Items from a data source
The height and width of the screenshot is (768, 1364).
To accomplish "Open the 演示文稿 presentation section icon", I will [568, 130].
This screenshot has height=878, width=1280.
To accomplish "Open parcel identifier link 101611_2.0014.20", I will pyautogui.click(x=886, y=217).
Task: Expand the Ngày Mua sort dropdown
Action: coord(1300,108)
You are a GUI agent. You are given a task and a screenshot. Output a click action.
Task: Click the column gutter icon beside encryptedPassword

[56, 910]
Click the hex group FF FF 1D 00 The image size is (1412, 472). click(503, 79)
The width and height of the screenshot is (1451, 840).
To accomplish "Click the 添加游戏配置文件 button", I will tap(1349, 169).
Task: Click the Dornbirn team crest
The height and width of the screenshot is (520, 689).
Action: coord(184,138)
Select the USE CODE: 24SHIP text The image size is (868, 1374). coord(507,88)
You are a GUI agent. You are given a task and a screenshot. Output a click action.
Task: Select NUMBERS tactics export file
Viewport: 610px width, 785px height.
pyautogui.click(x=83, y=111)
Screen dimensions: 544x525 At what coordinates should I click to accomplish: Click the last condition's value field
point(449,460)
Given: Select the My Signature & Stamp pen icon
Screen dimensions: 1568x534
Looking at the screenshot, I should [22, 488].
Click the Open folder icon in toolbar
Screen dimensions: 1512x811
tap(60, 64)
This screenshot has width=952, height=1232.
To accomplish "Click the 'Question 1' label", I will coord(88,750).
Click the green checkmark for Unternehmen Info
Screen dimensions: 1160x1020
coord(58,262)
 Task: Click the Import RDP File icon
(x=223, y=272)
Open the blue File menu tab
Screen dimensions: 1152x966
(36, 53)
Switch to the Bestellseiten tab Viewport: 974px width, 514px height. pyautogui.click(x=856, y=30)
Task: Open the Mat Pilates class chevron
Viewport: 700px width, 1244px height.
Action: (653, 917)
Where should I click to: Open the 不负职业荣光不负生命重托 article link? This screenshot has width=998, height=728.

_Goal of the exercise_:
Please filter the entries for the word "size" and copy the lines that have it.

_Solution for this problem_:
Click the hex group FF FF 1D 00 The image size is (1412, 472). click(503, 79)
Select the USE CODE: 24SHIP text The image size is (868, 1374). coord(507,88)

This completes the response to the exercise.